» **ACTIVITY**: An exact copy of every record below is what's needed here.

(Stored records)
______________________________

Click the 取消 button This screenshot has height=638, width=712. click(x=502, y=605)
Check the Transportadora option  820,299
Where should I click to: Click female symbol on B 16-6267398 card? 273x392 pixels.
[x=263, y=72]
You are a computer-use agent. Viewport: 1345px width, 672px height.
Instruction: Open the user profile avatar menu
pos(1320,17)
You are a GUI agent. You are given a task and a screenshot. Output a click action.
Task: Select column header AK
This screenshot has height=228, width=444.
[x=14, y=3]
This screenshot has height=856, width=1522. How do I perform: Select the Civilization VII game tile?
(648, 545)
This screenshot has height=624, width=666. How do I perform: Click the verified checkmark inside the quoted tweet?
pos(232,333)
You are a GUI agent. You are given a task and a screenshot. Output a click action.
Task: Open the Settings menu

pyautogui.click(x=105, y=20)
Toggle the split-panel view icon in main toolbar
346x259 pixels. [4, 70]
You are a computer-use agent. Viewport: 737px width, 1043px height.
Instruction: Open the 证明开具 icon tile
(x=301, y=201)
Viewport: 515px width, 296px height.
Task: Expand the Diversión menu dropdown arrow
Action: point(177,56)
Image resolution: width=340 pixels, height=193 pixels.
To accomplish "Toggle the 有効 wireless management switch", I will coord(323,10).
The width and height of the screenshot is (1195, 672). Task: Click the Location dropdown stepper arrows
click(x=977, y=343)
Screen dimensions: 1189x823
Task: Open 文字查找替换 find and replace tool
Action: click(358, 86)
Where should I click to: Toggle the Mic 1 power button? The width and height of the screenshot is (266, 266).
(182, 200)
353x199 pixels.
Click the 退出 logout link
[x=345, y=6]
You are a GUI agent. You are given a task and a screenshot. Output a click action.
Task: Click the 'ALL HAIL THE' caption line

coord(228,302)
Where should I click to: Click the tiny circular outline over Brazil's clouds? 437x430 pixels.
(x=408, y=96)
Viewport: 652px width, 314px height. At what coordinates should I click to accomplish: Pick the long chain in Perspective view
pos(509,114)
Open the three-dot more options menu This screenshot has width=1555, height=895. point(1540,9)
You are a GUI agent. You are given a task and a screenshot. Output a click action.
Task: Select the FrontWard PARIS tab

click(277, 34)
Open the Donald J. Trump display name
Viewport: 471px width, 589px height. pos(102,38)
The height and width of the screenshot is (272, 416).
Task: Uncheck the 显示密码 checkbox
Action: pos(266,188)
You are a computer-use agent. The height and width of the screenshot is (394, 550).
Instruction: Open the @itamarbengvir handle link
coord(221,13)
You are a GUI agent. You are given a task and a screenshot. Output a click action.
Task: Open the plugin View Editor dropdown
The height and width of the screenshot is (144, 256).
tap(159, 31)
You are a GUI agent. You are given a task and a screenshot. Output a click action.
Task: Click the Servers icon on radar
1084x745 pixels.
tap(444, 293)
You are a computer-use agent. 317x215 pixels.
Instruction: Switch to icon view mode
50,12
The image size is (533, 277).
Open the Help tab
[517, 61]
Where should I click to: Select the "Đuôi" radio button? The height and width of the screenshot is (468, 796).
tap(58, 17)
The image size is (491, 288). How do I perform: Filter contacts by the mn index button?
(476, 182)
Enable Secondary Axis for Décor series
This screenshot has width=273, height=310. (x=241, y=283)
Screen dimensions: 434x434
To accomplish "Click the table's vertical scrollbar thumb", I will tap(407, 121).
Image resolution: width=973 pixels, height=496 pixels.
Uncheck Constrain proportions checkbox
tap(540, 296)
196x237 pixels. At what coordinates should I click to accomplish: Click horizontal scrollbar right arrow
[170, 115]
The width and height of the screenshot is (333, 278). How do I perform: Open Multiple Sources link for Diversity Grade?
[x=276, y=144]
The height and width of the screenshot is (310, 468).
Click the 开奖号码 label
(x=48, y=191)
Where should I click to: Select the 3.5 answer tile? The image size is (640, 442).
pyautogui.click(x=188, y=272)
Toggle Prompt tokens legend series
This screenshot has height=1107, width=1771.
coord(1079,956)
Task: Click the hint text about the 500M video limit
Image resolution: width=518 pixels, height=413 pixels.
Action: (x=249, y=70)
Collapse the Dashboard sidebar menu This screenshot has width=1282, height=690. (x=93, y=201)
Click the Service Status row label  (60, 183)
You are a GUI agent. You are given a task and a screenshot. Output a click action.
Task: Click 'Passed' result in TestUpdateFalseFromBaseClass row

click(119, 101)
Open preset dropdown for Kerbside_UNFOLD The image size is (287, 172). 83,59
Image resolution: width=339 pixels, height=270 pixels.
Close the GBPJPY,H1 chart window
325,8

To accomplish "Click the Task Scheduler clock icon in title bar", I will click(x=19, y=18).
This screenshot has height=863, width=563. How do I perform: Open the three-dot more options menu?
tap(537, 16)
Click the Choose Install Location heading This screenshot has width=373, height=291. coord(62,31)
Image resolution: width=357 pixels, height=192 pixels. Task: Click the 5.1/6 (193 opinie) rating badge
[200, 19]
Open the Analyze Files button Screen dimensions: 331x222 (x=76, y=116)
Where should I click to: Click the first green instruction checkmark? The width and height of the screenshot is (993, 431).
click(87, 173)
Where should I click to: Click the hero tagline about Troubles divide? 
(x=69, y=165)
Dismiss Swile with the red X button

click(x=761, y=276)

______________________________

» **ANSWER**:
Click the 取消 button This screenshot has height=638, width=712. click(x=502, y=605)
Check the Transportadora option  820,299
Where should I click to: Click female symbol on B 16-6267398 card? 273x392 pixels.
[x=263, y=72]
You are a computer-use agent. Viewport: 1345px width, 672px height.
Instruction: Open the user profile avatar menu
pos(1320,17)
You are a GUI agent. You are given a task and a screenshot. Output a click action.
Task: Select column header AK
This screenshot has height=228, width=444.
[x=14, y=3]
This screenshot has height=856, width=1522. How do I perform: Select the Civilization VII game tile?
(648, 545)
This screenshot has height=624, width=666. How do I perform: Click the verified checkmark inside the quoted tweet?
pos(232,333)
You are a GUI agent. You are given a task and a screenshot. Output a click action.
Task: Open the Settings menu

pyautogui.click(x=105, y=20)
Toggle the split-panel view icon in main toolbar
346x259 pixels. [4, 70]
You are a computer-use agent. Viewport: 737px width, 1043px height.
Instruction: Open the 证明开具 icon tile
(x=301, y=201)
Viewport: 515px width, 296px height.
Task: Expand the Diversión menu dropdown arrow
Action: point(177,56)
Image resolution: width=340 pixels, height=193 pixels.
To accomplish "Toggle the 有効 wireless management switch", I will coord(323,10).
The width and height of the screenshot is (1195, 672). Task: Click the Location dropdown stepper arrows
click(x=977, y=343)
Screen dimensions: 1189x823
Task: Open 文字查找替换 find and replace tool
Action: click(358, 86)
Where should I click to: Toggle the Mic 1 power button? The width and height of the screenshot is (266, 266).
(182, 200)
353x199 pixels.
Click the 退出 logout link
[x=345, y=6]
You are a GUI agent. You are given a task and a screenshot. Output a click action.
Task: Click the 'ALL HAIL THE' caption line

coord(228,302)
Where should I click to: Click the tiny circular outline over Brazil's clouds? 437x430 pixels.
(x=408, y=96)
Viewport: 652px width, 314px height. At what coordinates should I click to accomplish: Pick the long chain in Perspective view
pos(509,114)
Open the three-dot more options menu This screenshot has width=1555, height=895. point(1540,9)
You are a GUI agent. You are given a task and a screenshot. Output a click action.
Task: Select the FrontWard PARIS tab

click(277, 34)
Open the Donald J. Trump display name
Viewport: 471px width, 589px height. pos(102,38)
The height and width of the screenshot is (272, 416).
Task: Uncheck the 显示密码 checkbox
Action: pos(266,188)
You are a computer-use agent. The height and width of the screenshot is (394, 550).
Instruction: Open the @itamarbengvir handle link
coord(221,13)
You are a GUI agent. You are given a task and a screenshot. Output a click action.
Task: Open the plugin View Editor dropdown
The height and width of the screenshot is (144, 256).
tap(159, 31)
You are a GUI agent. You are given a task and a screenshot. Output a click action.
Task: Click the Servers icon on radar
1084x745 pixels.
tap(444, 293)
You are a computer-use agent. 317x215 pixels.
Instruction: Switch to icon view mode
50,12
The image size is (533, 277).
Open the Help tab
[517, 61]
Where should I click to: Select the "Đuôi" radio button? The height and width of the screenshot is (468, 796).
tap(58, 17)
The image size is (491, 288). How do I perform: Filter contacts by the mn index button?
(476, 182)
Enable Secondary Axis for Décor series
This screenshot has width=273, height=310. (x=241, y=283)
Screen dimensions: 434x434
To accomplish "Click the table's vertical scrollbar thumb", I will tap(407, 121).
Image resolution: width=973 pixels, height=496 pixels.
Uncheck Constrain proportions checkbox
tap(540, 296)
196x237 pixels. At what coordinates should I click to accomplish: Click horizontal scrollbar right arrow
[170, 115]
The width and height of the screenshot is (333, 278). How do I perform: Open Multiple Sources link for Diversity Grade?
[x=276, y=144]
The height and width of the screenshot is (310, 468).
Click the 开奖号码 label
(x=48, y=191)
Where should I click to: Select the 3.5 answer tile? The image size is (640, 442).
pyautogui.click(x=188, y=272)
Toggle Prompt tokens legend series
This screenshot has height=1107, width=1771.
coord(1079,956)
Task: Click the hint text about the 500M video limit
Image resolution: width=518 pixels, height=413 pixels.
Action: (x=249, y=70)
Collapse the Dashboard sidebar menu This screenshot has width=1282, height=690. (x=93, y=201)
Click the Service Status row label  (60, 183)
You are a GUI agent. You are given a task and a screenshot. Output a click action.
Task: Click 'Passed' result in TestUpdateFalseFromBaseClass row

click(119, 101)
Open preset dropdown for Kerbside_UNFOLD The image size is (287, 172). 83,59
Image resolution: width=339 pixels, height=270 pixels.
Close the GBPJPY,H1 chart window
325,8

To accomplish "Click the Task Scheduler clock icon in title bar", I will click(x=19, y=18).
This screenshot has height=863, width=563. How do I perform: Open the three-dot more options menu?
tap(537, 16)
Click the Choose Install Location heading This screenshot has width=373, height=291. coord(62,31)
Image resolution: width=357 pixels, height=192 pixels. Task: Click the 5.1/6 (193 opinie) rating badge
[200, 19]
Open the Analyze Files button Screen dimensions: 331x222 (x=76, y=116)
Where should I click to: Click the first green instruction checkmark? The width and height of the screenshot is (993, 431).
click(87, 173)
Where should I click to: Click the hero tagline about Troubles divide? 
(x=69, y=165)
Dismiss Swile with the red X button

click(x=761, y=276)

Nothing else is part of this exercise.